Fact-checking transgender treatment myths, Part 2 – the David Reimer fallacy

In my last post, while discussing an inaccurate claim about transgender treatment recently made by Lenny Esposito on the Come Reason blog, I promised to come back to his past post Today’s Snake Oil Includes A Scalpel: The Damaging Treatment of Transgenderism for some much-needed fact-checking. In that post, Esposito claims that gender reassignment therapy is ‘a dangerous falsehood that many times proves deadly to the patients that should have been helped’, and goes on to cite various pieces of evidence to make a superficially convincing case for this claim. However, this is extremely misleading; Esposito’s post not only contains several significant errors and fallacies, it also ignores all the research that actually shows gender reassignment therapy to be beneficial overall for nearly all the people who opt for it. Some proper fact-checking is clearly sorely needed here and, with apologies for the delay in getting back to it, here we go.

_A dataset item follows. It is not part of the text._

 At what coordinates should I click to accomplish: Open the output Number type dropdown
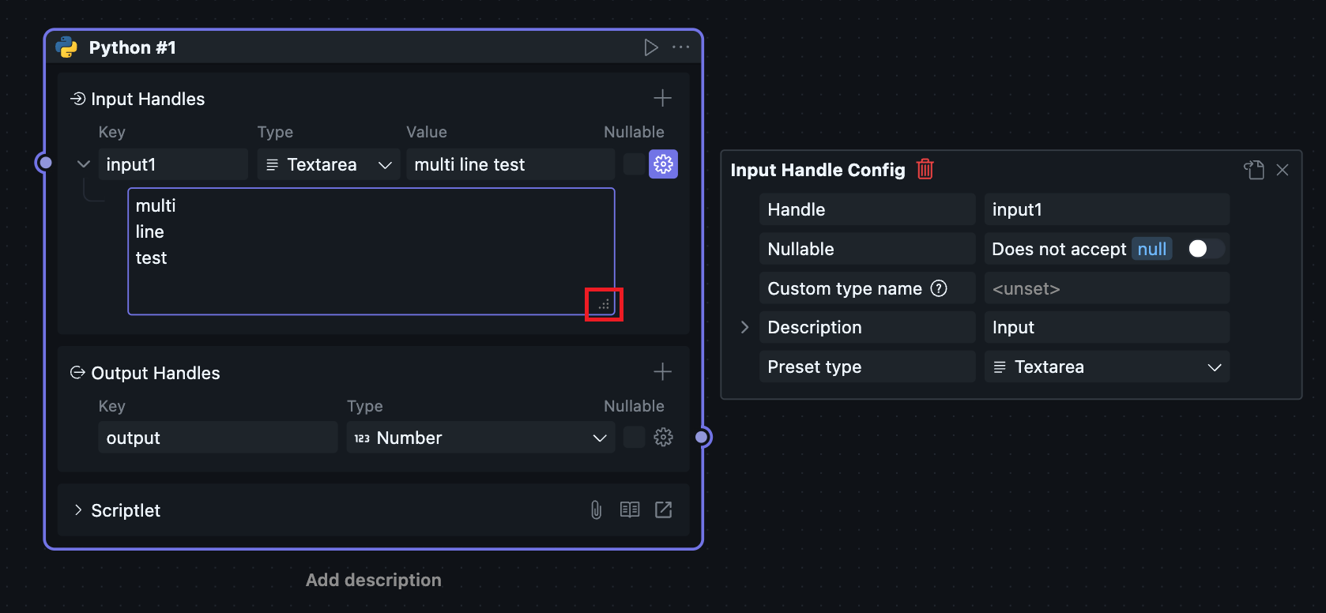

There’s quite a bit in his post to discuss, so I plan to break it down into several short posts dealing with each point separately. First up, his discussion of David Reimer’s story.

[I]n 1967 he [Dr John Money] sought to change a two-year-old boy whose genitals had been damaged by a botched circumcision into a girl, reassuring the parents that the child would grow up never knowing the difference. But, as the Los Angeles Times reported, “the gender conversion was far from successful. Money’s experiment was a disaster for Reimer that created psychological scars he ultimately could not overcome.” David Reimer committed suicide at the age of 38.

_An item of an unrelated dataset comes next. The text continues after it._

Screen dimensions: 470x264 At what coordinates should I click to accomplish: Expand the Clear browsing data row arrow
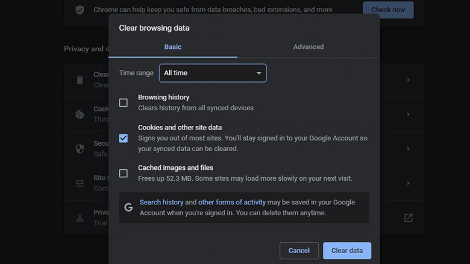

While it’s not clear to what extent Reimer’s suicide was a response to his history of gender surgery and to what extent it was related to other significant problems in his very troubled life, there is no doubt at all that the gender conversion attempts performed on Reimer were, indeed, psychologically disastrous for him and contributed hugely to the distress in his life, and it is very likely that they played at minimum a significant role in his final tragic end. However, there’s a big problem with using that as an anti-gender reassignment argument: Reimer wasn’t transgender.

As Esposito himself states, Reimer was a boy who was reassigned to be raised as female after a badly botched circumcision operation destroyed his penis and John Money (who was hugely influenced by his wish to prove his particular theory about gender fluidity) convinced his family that raising him as a girl was the best way to salvage the matter. There were never any claims that Reimer was transgender. From a very early stage he clearly knew he was male and wanted to be male.

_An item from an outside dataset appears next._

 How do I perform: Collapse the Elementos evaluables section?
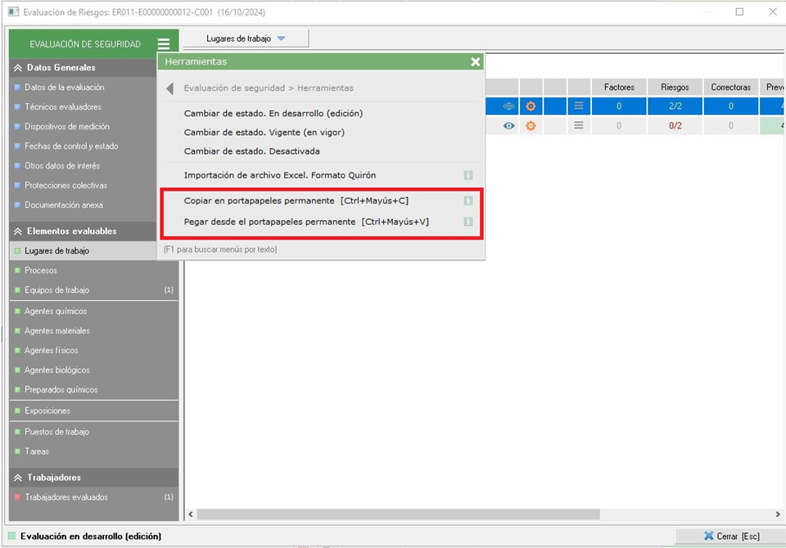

Now, of course, Reimer’s situation was unique and there are limits to how much of a conclusion we should draw from that one story; but it does strike me as notable that what we have in Reimer’s story is the story of a person being raised as female who knew all the time, on some level, that he should actually be male.  In other words, the experience that a transgender man [a person born into a female body but with an inner gender of male] grows up with. And he found it devastating and destroying. That really doesn’t strike me as a good argument for trying to convince someone who identifies with one gender that they’re actually the other.

Of course, I have little doubt that Esposito and his followers would argue that a transgender man’s experience of distress over growing up in the wrong body shouldn’t be treated in the same way because he isn’t ‘really’ a male (by which they would mean that he’s not chromosomally male, or possibly that he wasn’t born with a penis – I’m not quite sure what, specifically, their criterion is). But, whichever way you look at it, it strikes me as pretty illogical to take an example of someone who found it deeply distressing to grow up with an assigned gender that his own inner certainty was telling him to be wrong, who could not refuse his need to live as the gender that matched his inner knowledge of himself – and use that to bolster your claim that people who are deeply distressed at growing up with an assigned gender that their inner certainty tells them is wrong should not be allowed to live as the gender that matches their own inner knowledge of themselves.